By Lisa Black and John P. Huston, Chicago Tribune reporters
Cougars are elusive, wide-roving creatures that rarely pause for photographs.
But after the most recent sighting of a large cat on the North Shore — this time in Winnetka — a wildlife control specialist on Wednesday installed cameras throughout the community in hopes of confirming its existence. Authorities also sifted the sand traps at a Winnetka golf course for signs that it had been used as a giant cat litter box.
The presence of a cougar prowling the lakefront communities is “absolutely possible,” said Robert Erickson, the DeKalb wildlife specialist hired by Winnetka to track the animal, also known as a mountain lion.
There have been confirmed cougar sightings in the Midwest over the past few years, but they remain rare.
“I don’t have high hopes, just because the animal normally doesn’t stay put,” Erickson said, adding that cougars can travel up to 18 miles a day. “That cat could be in Grant Park by now for all we know.”
The recent Winnetka sighting was at 8:30 p.m. Monday, reported by a family driving east on Willow Road, just east of the Skokie River. They told police that a long, sleek animal was on the parkway between the street and the sidewalk, said Joe Pellus, Winnetka deputy police chief.
“They saw an animal they hadn’t seen before, and they knew by the way it looked and walked that it wasn’t a coyote,” Pellus said.
Winnetka officials contacted the Illinois Department of Natural Resources before contracting with Erickson, who is licensed by the state as a wildlife expert.
There have been several cougar reports on the North Shore this summer. A Glencoe public safety officer reported seeing one in late July, and Northfield fielded a similar report from a resident in June, according to authorities.
None of the sightings has been confirmed.
“The first step is to just document whether there is an animal in the area,” said Bob Bluett, a wildlife biologist with the Department of Natural Resources.
“There have been an increasing number of documented appearances in Missouri and Iowa and other Midwestern states, all linked to a population in the Dakotas,” Bluett said. “The ecology of the animal is such that when a population pretty much gets saturated, the young males will take off and pioneer into new areas and can make some long-distance movements.”

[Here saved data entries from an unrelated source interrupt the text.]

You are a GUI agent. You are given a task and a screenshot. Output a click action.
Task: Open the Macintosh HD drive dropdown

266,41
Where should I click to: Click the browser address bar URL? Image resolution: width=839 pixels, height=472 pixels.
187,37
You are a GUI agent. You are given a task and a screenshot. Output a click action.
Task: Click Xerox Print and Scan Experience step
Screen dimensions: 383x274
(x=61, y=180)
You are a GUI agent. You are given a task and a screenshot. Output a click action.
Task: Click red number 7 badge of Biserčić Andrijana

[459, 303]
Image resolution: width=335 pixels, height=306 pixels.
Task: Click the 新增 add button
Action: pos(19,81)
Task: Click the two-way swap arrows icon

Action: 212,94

Erickson put it more colorfully: “I would assume this is a 2-year-old male that kind of got tired of where they were and got booted out by mom. They’re like teenagers in trouble.”

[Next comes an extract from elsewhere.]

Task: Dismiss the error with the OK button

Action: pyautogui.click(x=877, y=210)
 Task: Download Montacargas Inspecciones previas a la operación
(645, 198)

In 2008, scientists verified through DNA tests that a male cougar shot in Chicago was related to animals from the Black Hills of South Dakota, raising the possibility that it journeyed 1,000 miles. Before showing up in Chicago, the same cougar had been spotted a few months earlier in a barn in southern Wisconsin, where it left a bit of blood that was tested and matched.
A cougar would find abundant food and shelter within the forest preserves, thick with deer and cover, authorities said. The experts also suggested that the animal might not need to kill its prey, given that many deer this year have died of a virus called epizootic hemorrhagic disease, or EHD.
The virus is not passed from animal to animal, so the cougar would not catch the disease by eating a sick deer, officials said.
The dead or dying deer could offer “a food source for the mountain lions that is very easily acquired,” said Katie Sweeney, animal control officer for Glencoe.
Officials have found no paw prints or other evidence of a cougar in Winnetka. They said it likely would have crossed through golf courses during its travels, but authorities have found no scat in sand traps.
Erickson installed motion-triggered infrared trail cameras that can shoot multiple photographs, then send them to his cellphone and computer, “which I will be monitoring all night,” he said.
Officials have no plan for what they would do with a cougar if they found one.
“In general, we don’t advocate killing an animal that’s not causing trouble, but by the same token we realize a community is in a better position to assess risks than someone sitting in Springfield,” said Bluett, the state wildlife biologist.
The animals are not protected by wildlife laws in Illinois, he said.